Written by Dr. Andrew Doan & Brooke Strickland on .

We all know the Facebook trap: you open it up on your phone or laptop and you start scrolling. Before you know it, your eyes are glazing over and 20 minutes has gone by. When Facebook’s founder Mark Zuckerberg founded the site, he wanted to have everyone spend lots of time clicking around his website and now, 12 years later, it has changed the way we interact. In fact, social media as a whole has revolutionized communication as a whole. For many people, face to face interactions are secondary. The go-to communication tactic is direct messaging, texting, or posting messages on people’s Facebook pages. The time consumers spend on Facebook has become so excessive that according to the company’s 2012 IPO filings, users spend about 10.5 billion minutes a day (not counting on mobile apps) worldwide. That means people have spent about 55 million years on Facebook since 2009. If that’s not shocking enough, it’s estimated that this wasted time is costing about $3.5 trillion in wasted productivity.  In fact, if you spent those 20 minutes a day off of Facebook and working a minimum wage job, you could make a little over $800 that year. (1)  

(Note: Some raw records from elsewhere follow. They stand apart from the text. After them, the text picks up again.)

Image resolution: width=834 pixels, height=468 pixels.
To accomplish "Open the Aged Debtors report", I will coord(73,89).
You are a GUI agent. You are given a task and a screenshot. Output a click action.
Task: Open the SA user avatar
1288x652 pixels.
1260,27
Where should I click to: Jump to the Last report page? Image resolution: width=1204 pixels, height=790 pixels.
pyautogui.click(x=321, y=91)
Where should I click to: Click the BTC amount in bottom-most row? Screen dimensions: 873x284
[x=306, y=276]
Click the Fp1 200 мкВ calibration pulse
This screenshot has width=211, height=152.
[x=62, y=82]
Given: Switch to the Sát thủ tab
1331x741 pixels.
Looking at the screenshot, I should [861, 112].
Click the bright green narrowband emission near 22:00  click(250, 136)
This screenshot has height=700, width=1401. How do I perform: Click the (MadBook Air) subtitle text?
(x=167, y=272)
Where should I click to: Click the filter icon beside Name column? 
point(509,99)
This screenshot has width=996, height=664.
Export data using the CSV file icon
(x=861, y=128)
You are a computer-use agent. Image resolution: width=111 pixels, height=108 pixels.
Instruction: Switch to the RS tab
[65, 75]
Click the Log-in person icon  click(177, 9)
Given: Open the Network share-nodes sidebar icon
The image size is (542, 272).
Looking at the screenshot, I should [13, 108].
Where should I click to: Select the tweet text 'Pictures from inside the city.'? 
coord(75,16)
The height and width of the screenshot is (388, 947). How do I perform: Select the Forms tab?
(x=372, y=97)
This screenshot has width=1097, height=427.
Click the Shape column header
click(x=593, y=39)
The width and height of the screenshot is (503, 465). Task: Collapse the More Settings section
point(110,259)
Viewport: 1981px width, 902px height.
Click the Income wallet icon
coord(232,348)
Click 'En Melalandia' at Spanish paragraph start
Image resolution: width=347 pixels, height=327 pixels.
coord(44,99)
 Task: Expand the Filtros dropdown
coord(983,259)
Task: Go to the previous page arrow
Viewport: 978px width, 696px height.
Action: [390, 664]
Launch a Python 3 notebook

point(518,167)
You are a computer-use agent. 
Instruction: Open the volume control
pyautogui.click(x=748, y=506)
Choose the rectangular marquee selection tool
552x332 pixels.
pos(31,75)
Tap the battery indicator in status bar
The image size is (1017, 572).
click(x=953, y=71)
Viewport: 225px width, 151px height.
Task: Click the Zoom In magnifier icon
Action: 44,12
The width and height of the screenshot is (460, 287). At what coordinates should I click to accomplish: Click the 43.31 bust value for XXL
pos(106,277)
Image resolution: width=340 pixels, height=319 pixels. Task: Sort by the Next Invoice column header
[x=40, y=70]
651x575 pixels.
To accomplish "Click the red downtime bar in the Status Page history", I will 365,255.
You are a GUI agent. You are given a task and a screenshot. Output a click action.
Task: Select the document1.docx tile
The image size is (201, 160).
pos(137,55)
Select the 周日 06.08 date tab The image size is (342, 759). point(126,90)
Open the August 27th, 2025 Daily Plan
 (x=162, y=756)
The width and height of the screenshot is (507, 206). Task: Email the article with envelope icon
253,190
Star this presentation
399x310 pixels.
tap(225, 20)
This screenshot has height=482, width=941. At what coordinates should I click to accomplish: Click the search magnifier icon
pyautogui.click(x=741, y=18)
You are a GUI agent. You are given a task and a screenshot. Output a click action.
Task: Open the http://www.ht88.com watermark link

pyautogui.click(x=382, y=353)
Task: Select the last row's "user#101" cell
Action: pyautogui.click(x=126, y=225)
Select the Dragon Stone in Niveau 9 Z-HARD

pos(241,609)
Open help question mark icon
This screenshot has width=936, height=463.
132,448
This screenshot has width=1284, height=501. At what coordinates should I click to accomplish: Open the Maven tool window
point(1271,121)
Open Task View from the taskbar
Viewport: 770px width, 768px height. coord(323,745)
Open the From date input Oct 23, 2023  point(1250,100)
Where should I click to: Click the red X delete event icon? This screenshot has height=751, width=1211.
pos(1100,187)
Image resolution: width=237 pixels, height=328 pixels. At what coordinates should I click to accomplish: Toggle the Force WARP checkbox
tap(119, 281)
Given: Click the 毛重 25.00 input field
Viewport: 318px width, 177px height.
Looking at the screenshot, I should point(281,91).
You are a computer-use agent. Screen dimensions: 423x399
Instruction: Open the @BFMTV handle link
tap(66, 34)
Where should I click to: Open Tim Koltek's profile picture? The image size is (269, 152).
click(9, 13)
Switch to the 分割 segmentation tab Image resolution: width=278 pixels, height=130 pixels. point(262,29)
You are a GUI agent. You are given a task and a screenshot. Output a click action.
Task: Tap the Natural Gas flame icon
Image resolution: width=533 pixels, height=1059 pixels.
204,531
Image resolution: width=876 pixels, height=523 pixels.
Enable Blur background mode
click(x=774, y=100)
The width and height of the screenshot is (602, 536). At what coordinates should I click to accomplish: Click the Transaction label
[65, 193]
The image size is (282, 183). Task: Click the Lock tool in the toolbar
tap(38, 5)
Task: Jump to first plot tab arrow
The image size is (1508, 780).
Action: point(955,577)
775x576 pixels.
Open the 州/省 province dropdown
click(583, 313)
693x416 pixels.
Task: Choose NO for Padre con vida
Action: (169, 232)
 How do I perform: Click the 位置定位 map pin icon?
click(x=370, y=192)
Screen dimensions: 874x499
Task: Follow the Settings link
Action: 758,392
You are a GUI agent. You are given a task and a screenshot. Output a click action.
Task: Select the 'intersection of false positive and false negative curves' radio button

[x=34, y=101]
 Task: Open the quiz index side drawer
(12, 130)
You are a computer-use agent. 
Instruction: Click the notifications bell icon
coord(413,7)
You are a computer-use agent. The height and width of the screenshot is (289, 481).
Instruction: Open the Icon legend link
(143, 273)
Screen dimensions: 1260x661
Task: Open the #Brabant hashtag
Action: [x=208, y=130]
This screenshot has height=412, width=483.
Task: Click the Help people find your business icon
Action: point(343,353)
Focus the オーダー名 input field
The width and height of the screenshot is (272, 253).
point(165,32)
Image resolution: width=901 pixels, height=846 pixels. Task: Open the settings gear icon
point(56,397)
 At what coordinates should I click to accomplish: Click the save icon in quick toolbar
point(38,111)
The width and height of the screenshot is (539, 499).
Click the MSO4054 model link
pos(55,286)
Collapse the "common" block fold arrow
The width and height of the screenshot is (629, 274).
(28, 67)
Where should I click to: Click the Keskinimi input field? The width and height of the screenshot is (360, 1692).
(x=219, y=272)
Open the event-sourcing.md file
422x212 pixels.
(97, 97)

Consider this chart from CNBC News: 

It’s not just adults that are losing productive hours on Facebook. In fact, much of today’s youth culture is online almost continuously and their life is often dominated and sometimes even controlled by social media. A recent study out of Ottawa Public Health looked at how social media usage plays into a young person’s overall mental health. The study discovered that for those teens that are using social media for two or more hours each day, they are more likely to struggle with mental health, suicidal thoughts, and psychological stress.  The study collected data from 750 students ranging from seventh to twelfth grade and 25% reported being connected to Twitter, Facebook, or Instagram for at least two hours a day. This group was also more likely to show signs of anxiety, depression, and suicidal thoughts. (2) 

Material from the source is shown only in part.